In a widely-seen video clip, biologist and extreme angler Jeremy Wade hooks and wrestles an 80-pound goliath tigerfish (Hydrocynus goliath) on Africa’s Congo River. The toothy, scary-looking creature, while real, seems all the more terrifying when shot with a fisheye lens and accompanied by a pounding, dramatic musical score as part of the new Animal Planet show “River Monsters.”
Tantalizing tales of fierce aquatic killers have been the fodder of many documentaries, Hollywood thrillers and real-life narratives. But what’s real and what’s myth?
Piranhas are perhaps the world’s best-known river killers, due largely to horror films like “Piranha” (1978), “Mega Piranha” (2010), and the upcoming “Piranha 3-D” (due out in August).
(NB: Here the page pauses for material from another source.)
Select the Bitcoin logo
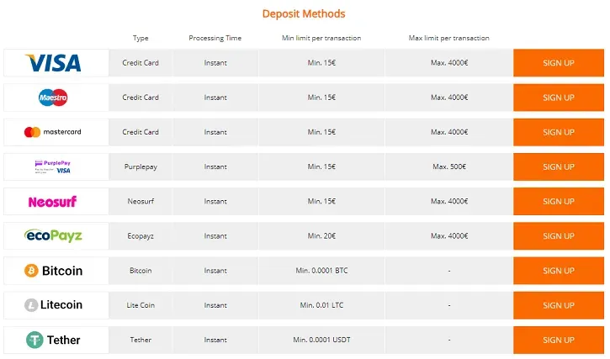610x359 pixels. tap(54, 271)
Most of us have seen footage of these frenzied killers, their sharp triangular teeth ferociously efficient at ripping flesh.
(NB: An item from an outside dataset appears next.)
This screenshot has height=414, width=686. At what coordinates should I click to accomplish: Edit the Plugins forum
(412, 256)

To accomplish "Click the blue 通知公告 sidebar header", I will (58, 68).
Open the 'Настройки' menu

While piranhas have a fearsome reputation and can be dangerous, piranha attacks on humans are very rare. Piranha will happily scavenge on a mortally wounded animal, though there are few if any confirmed reports of humans being killed by them. (Dogs and bees kill more people than piranha do.)
A relative of the piranha, the Megapiranha, grew to 3-feet-long (1 meter), or four times the size of today’s piranhas. Scientists aren’t sure why the fish-beast had seven teeth arranged in a zig-zag row, while today’s piranhas sport six teeth. Fortunately the mega creature is not much of a threat, having died out several million years ago.